Nella settimana compresa tra il 15 e il 21 dicembre 2025, le infezioni respiratorie acute in Italia hanno raggiunto la cifra di circa 950.000 nuovi casi, portando il totale dall’inizio della stagione influenzale a ben 5,8 milioni. Questo aumento è in gran parte attribuito alla diffusione della variante K del virus influenzale, che si sospetta stia causando un incremento della gravità delle sindromi influenzali. L’analisi, condotta dall’Istituto Superiore di Sanità, evidenzia anche un significativo incremento degli accessi al Pronto Soccorso, in particolare tra gli anziani.
Incremento delle infezioni respiratorie acute
Durante la settimana dal 15 al 21 dicembre, l’incidenza delle infezioni respiratorie acute è aumentata a 17,1 casi ogni 1.000 assistiti, rispetto ai 14,7 casi della settimana precedente. Questa crescita era attesa, poiché si colloca nel periodo di picco della stagione influenzale.
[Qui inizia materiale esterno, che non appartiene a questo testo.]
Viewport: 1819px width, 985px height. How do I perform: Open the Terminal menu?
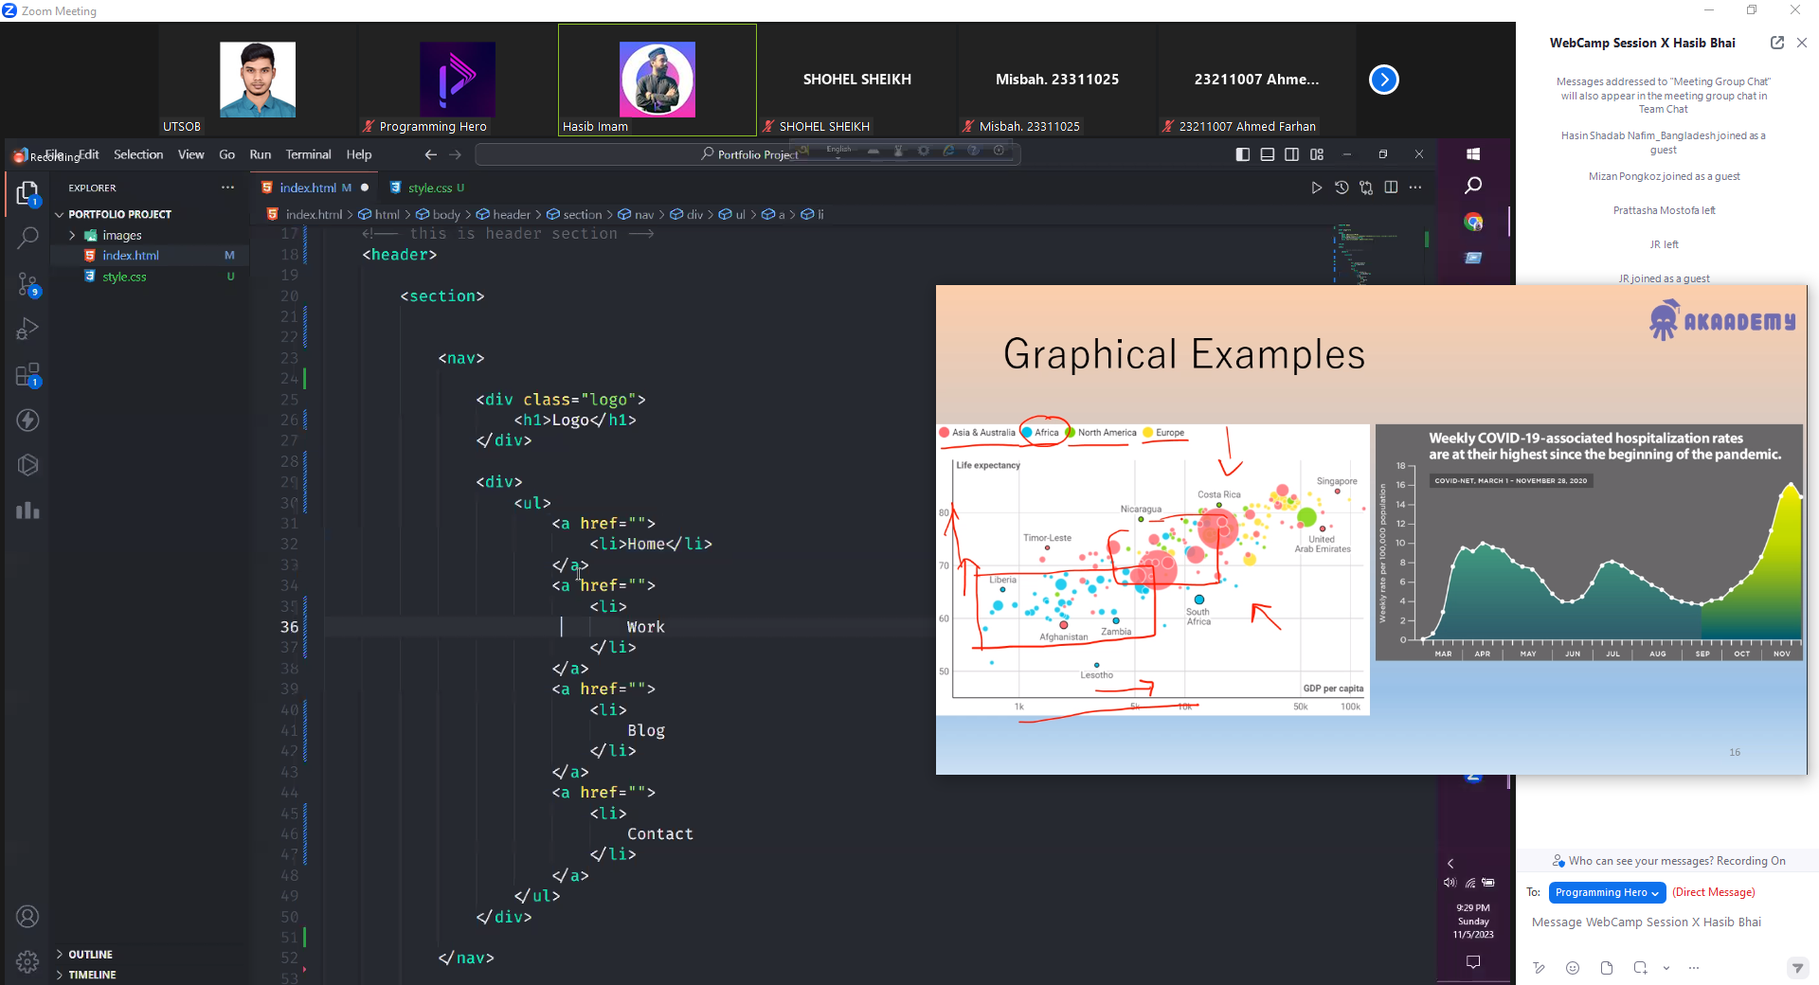point(308,154)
Secondo il rapporto della sorveglianza RespiVirNet, la fascia d’età più colpita rimane quella dei bambini da 0 a 4 anni, con un’incidenza di circa 50 casi per 1.000 assistiti. Le regioni italiane come Veneto, Friuli-Venezia Giulia, Liguria, Emilia-Romagna, Toscana, Marche, Lazio, Abruzzo e Sicilia hanno segnalato un aumento degli accessi al Pronto Soccorso e delle ospedalizzazioni per sindromi respiratorie, rispetto allo stesso periodo dell’anno precedente.
Caratterizzazione della variante K del virus influenzale
Il monitoraggio dei virus influenzali ha rivelato che la variante K del sottotipo A H3N2 è nettamente prevalente tra i ceppi circolanti in Italia. Questo dato emerge dai sequenziamenti effettuati dall’inizio della sorveglianza. Per quanto riguarda i ceppi H1N1 pdm09, tutti appartengono al subclade D.3.1, incluso quello vaccinale. La percentuale di virus A(H3N2) è significativamente più alta rispetto a quella dei virus A(H1N1)pdm09. Non sono stati identificati campioni positivi per l’influenza di tipo A non sottotipizzabile, suggerendo l’assenza di circolazione di ceppi aviari.
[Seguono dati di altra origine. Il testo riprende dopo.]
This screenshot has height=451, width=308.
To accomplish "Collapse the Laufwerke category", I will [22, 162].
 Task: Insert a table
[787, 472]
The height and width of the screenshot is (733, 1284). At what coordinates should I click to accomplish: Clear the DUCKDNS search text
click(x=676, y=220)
Previsioni sul picco dell’influenza stagionale
Anna Teresa Palamara, direttrice del Dipartimento di Malattie Infettive dell’Istituto Superiore di Sanità, ha dichiarato che ci si aspetta un imminente picco di casi nelle prossime settimane. Le Regioni hanno segnalato un incremento degli accessi al Pronto Soccorso, specialmente tra la popolazione anziana. In questo periodo festivo, caratterizzato da incontri e convivialità, è fondamentale seguire alcune precauzioni per limitare la trasmissione dei virus respiratori. Tra le raccomandazioni ci sono l’aerazione degli ambienti, il lavaggio frequente delle mani e l’adozione di pratiche di etichetta respiratoria, come riportato nelle FAQ pubblicate dall’Iss.
La situazione attuale richiede attenzione e cautela, poiché l’aumento dei casi di influenza e delle ospedalizzazioni rappresenta una sfida significativa per il sistema sanitario italiano, soprattutto durante i mesi invernali, quando la circolazione dei virus respiratori tende a intensificarsi.